[Start of Attachment]
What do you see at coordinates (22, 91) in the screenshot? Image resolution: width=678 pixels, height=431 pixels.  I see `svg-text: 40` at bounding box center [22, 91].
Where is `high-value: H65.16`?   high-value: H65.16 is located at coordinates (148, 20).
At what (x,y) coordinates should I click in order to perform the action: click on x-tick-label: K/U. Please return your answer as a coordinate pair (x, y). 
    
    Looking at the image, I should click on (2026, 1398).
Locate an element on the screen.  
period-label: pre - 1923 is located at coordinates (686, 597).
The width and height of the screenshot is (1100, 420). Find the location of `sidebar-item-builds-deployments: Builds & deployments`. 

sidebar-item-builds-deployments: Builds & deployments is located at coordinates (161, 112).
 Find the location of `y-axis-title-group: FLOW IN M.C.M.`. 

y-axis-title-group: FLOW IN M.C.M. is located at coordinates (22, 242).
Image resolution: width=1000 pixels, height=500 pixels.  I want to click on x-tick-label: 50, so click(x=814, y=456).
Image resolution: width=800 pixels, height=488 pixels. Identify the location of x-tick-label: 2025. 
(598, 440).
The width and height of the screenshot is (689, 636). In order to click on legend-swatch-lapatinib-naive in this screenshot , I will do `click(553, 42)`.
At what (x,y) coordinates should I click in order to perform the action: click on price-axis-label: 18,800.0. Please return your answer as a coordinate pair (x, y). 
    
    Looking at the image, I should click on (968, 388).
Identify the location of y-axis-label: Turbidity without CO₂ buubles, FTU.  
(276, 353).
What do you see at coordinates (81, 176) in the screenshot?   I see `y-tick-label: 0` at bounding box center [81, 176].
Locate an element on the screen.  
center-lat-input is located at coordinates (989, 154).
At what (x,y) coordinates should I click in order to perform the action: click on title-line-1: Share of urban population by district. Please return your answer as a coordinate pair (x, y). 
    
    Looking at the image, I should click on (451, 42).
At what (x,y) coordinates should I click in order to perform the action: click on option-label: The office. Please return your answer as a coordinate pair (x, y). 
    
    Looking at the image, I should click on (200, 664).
[End of Attachment]
• Prompt
Please quote the items from the line with "coordinates (148, 20)." to the line with "center-lat-input is located", repeating each of those lines exactly.

• Completed task
Where is `high-value: H65.16`?   high-value: H65.16 is located at coordinates (148, 20).
At what (x,y) coordinates should I click in order to perform the action: click on x-tick-label: K/U. Please return your answer as a coordinate pair (x, y). 
    
    Looking at the image, I should click on (2026, 1398).
Locate an element on the screen.  
period-label: pre - 1923 is located at coordinates (686, 597).
The width and height of the screenshot is (1100, 420). Find the location of `sidebar-item-builds-deployments: Builds & deployments`. 

sidebar-item-builds-deployments: Builds & deployments is located at coordinates (161, 112).
 Find the location of `y-axis-title-group: FLOW IN M.C.M.`. 

y-axis-title-group: FLOW IN M.C.M. is located at coordinates (22, 242).
Image resolution: width=1000 pixels, height=500 pixels.  I want to click on x-tick-label: 50, so click(x=814, y=456).
Image resolution: width=800 pixels, height=488 pixels. Identify the location of x-tick-label: 2025. 
(598, 440).
The width and height of the screenshot is (689, 636). In order to click on legend-swatch-lapatinib-naive in this screenshot , I will do `click(553, 42)`.
At what (x,y) coordinates should I click in order to perform the action: click on price-axis-label: 18,800.0. Please return your answer as a coordinate pair (x, y). 
    
    Looking at the image, I should click on (968, 388).
Identify the location of y-axis-label: Turbidity without CO₂ buubles, FTU.  
(276, 353).
What do you see at coordinates (81, 176) in the screenshot?   I see `y-tick-label: 0` at bounding box center [81, 176].
Locate an element on the screen.  
center-lat-input is located at coordinates (989, 154).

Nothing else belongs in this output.